*** Available data ***

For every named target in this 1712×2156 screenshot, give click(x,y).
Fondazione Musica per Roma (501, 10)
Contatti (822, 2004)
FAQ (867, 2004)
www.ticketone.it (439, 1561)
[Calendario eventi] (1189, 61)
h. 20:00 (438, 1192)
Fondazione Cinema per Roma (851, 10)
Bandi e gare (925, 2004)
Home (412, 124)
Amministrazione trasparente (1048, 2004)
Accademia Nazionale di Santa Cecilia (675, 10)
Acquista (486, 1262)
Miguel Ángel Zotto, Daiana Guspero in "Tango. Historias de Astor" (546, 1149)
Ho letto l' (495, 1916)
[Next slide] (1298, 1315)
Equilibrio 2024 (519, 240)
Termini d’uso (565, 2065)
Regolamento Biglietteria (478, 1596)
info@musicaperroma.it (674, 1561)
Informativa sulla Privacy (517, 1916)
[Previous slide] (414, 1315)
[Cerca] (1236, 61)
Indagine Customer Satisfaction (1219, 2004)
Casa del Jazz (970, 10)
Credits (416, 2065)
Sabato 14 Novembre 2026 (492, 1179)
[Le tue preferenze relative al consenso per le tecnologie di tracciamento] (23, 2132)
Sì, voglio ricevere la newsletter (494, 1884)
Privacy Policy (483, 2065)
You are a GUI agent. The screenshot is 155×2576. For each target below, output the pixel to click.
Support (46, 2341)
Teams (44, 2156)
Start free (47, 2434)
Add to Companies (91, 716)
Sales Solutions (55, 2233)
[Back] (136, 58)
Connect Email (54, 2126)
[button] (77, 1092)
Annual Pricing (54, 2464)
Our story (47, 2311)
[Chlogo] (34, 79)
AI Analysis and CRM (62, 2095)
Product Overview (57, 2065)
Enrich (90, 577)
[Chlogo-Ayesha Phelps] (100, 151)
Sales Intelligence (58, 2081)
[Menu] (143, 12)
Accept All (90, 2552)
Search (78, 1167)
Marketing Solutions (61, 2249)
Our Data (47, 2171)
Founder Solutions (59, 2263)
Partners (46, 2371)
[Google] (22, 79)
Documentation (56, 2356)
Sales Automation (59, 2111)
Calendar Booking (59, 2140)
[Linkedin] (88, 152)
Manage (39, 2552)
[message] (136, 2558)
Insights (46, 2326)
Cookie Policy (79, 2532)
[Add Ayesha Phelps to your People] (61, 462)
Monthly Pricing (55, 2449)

*** End of Available data ***

:: Activity ::
Search the entries above for lines containing the word "screenshot", and copy each one.

:: Output ::
For every named target in this 1712×2156 screenshot, give click(x,y).
You are a GUI agent. The screenshot is 155×2576. For each target below, output the pixel to click.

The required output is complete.